• **What you will do**: Render each line of the listing below as a JSON list of strings, one string per line, omitting any blank lines.

• **Input rows**:
+++

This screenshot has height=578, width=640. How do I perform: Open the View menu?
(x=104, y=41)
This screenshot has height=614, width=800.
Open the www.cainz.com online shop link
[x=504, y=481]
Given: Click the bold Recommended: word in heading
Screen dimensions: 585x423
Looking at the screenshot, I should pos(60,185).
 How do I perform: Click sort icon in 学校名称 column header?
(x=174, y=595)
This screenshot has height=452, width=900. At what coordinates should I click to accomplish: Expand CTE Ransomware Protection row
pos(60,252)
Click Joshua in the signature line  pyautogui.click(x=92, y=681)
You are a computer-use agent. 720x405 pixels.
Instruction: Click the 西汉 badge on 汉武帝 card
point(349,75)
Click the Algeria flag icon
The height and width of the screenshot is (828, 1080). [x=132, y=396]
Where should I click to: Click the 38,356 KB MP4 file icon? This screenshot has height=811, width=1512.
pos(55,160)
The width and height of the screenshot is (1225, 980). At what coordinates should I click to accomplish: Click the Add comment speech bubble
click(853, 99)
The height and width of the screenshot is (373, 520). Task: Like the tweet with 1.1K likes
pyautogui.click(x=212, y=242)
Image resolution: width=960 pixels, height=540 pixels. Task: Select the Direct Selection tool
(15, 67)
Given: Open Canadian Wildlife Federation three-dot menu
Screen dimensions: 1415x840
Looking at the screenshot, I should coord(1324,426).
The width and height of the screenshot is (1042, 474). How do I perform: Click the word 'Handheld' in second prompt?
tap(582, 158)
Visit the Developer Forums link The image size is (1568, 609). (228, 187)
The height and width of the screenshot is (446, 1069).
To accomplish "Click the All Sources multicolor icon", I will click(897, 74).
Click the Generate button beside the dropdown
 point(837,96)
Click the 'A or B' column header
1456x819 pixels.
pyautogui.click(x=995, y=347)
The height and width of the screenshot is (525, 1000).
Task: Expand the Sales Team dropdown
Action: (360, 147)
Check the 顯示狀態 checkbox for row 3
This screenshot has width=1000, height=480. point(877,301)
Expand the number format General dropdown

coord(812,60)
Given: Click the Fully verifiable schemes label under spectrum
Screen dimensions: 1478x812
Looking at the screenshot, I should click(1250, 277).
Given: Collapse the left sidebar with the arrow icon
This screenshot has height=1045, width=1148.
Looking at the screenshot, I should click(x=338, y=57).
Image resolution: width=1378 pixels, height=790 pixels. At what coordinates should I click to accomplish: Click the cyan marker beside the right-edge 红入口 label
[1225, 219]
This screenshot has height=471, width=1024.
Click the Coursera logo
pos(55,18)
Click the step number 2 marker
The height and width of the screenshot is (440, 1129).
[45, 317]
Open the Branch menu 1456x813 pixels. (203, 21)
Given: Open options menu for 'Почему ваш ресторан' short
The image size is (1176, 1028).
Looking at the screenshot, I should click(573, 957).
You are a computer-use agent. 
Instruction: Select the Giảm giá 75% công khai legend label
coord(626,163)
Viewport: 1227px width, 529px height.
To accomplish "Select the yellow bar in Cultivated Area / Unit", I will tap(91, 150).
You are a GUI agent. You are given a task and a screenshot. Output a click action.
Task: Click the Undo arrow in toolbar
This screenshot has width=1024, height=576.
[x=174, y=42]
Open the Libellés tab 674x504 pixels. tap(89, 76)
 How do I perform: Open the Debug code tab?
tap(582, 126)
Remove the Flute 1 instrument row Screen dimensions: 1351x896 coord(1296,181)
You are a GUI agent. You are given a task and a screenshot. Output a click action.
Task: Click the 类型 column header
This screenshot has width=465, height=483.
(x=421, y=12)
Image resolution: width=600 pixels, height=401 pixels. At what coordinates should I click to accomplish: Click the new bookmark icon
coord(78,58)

+++

• **Reply**:
[
  "This screenshot has height=578, width=640. How do I perform: Open the View menu?",
  "(x=104, y=41)",
  "This screenshot has height=614, width=800.",
  "Open the www.cainz.com online shop link",
  "[x=504, y=481]",
  "Given: Click the bold Recommended: word in heading",
  "Screen dimensions: 585x423",
  "Looking at the screenshot, I should pos(60,185).",
  " How do I perform: Click sort icon in 学校名称 column header?",
  "(x=174, y=595)",
  "This screenshot has height=452, width=900. At what coordinates should I click to accomplish: Expand CTE Ransomware Protection row",
  "pos(60,252)",
  "Click Joshua in the signature line  pyautogui.click(x=92, y=681)",
  "You are a computer-use agent. 720x405 pixels.",
  "Instruction: Click the 西汉 badge on 汉武帝 card",
  "point(349,75)",
  "Click the Algeria flag icon",
  "The height and width of the screenshot is (828, 1080). [x=132, y=396]",
  "Where should I click to: Click the 38,356 KB MP4 file icon? This screenshot has height=811, width=1512.",
  "pos(55,160)",
  "The width and height of the screenshot is (1225, 980). At what coordinates should I click to accomplish: Click the Add comment speech bubble",
  "click(853, 99)",
  "The height and width of the screenshot is (373, 520). Task: Like the tweet with 1.1K likes",
  "pyautogui.click(x=212, y=242)",
  "Image resolution: width=960 pixels, height=540 pixels. Task: Select the Direct Selection tool",
  "(15, 67)",
  "Given: Open Canadian Wildlife Federation three-dot menu",
  "Screen dimensions: 1415x840",
  "Looking at the screenshot, I should coord(1324,426).",
  "The width and height of the screenshot is (1042, 474). How do I perform: Click the word 'Handheld' in second prompt?",
  "tap(582, 158)",
  "Visit the Developer Forums link The image size is (1568, 609). (228, 187)",
  "The height and width of the screenshot is (446, 1069).",
  "To accomplish \"Click the All Sources multicolor icon\", I will click(897, 74).",
  "Click the Generate button beside the dropdown",
  " point(837,96)",
  "Click the 'A or B' column header",
  "1456x819 pixels.",
  "pyautogui.click(x=995, y=347)",
  "The height and width of the screenshot is (525, 1000).",
  "Task: Expand the Sales Team dropdown",
  "Action: (360, 147)",
  "Check the 顯示狀態 checkbox for row 3",
  "This screenshot has width=1000, height=480. point(877,301)",
  "Expand the number format General dropdown",
  "coord(812,60)",
  "Given: Click the Fully verifiable schemes label under spectrum",
  "Screen dimensions: 1478x812",
  "Looking at the screenshot, I should click(1250, 277).",
  "Given: Collapse the left sidebar with the arrow icon",
  "This screenshot has height=1045, width=1148.",
  "Looking at the screenshot, I should click(x=338, y=57).",
  "Image resolution: width=1378 pixels, height=790 pixels. At what coordinates should I click to accomplish: Click the cyan marker beside the right-edge 红入口 label",
  "[1225, 219]",
  "This screenshot has height=471, width=1024.",
  "Click the Coursera logo",
  "pos(55,18)",
  "Click the step number 2 marker",
  "The height and width of the screenshot is (440, 1129).",
  "[45, 317]",
  "Open the Branch menu 1456x813 pixels. (203, 21)",
  "Given: Open options menu for 'Почему ваш ресторан' short",
  "The image size is (1176, 1028).",
  "Looking at the screenshot, I should click(573, 957).",
  "You are a computer-use agent. ",
  "Instruction: Select the Giảm giá 75% công khai legend label",
  "coord(626,163)",
  "Viewport: 1227px width, 529px height.",
  "To accomplish \"Select the yellow bar in Cultivated Area / Unit\", I will tap(91, 150).",
  "You are a GUI agent. You are given a task and a screenshot. Output a click action.",
  "Task: Click the Undo arrow in toolbar",
  "This screenshot has width=1024, height=576.",
  "[x=174, y=42]",
  "Open the Libellés tab 674x504 pixels. tap(89, 76)",
  " How do I perform: Open the Debug code tab?",
  "tap(582, 126)",
  "Remove the Flute 1 instrument row Screen dimensions: 1351x896 coord(1296,181)",
  "You are a GUI agent. You are given a task and a screenshot. Output a click action.",
  "Task: Click the 类型 column header",
  "This screenshot has width=465, height=483.",
  "(x=421, y=12)",
  "Image resolution: width=600 pixels, height=401 pixels. At what coordinates should I click to accomplish: Click the new bookmark icon",
  "coord(78,58)"
]